The Good Grift
New York magazine|March 14-27, 2022
The big lie of Theranos, rendered on a human scale.
By Kathryn Vanarendonk
The Good Grift

What do we want in a show about a scam? Most of the series out this year—Inventing Anna, Super Pumped, Joe vs. Carole, and, starting March 18, WeCrashed—leave the question unanswered, or answered in the negative (“Not this”). Scam shows’ appeal is achingly obvious. Most are about recent high-profile news stories, about money and power and at least one idiot. There’s the corporate-America aspect and the Robin Hood–esque, rob-from-the-rich potential. All seem like such clear targets. The trouble is it’s easy to be sloppy. Too often, it feels as though we’re being insufficiently scammed.
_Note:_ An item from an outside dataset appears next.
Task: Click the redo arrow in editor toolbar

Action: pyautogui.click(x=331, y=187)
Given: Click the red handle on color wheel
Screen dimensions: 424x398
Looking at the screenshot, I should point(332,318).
It turns out that what I want in a scam show is The Dropout, Hulu’s new series about Elizabeth Holmes, creator of the blood-testing company Theranos. None of it would work without the lead performance by Amanda Seyfried, who conveys all of Holmes’s eccentricities and tics without begging for laughs or denying their absurdity. Her Holmes has elements of impersonation, but it’s much more an interpretation— of a person who desperately wants success and can’t interrogate that desire, who imagines sweeping social improvement but lacks empathy, and who feels she can be comfortable in the world only if she remakes it to fit herself.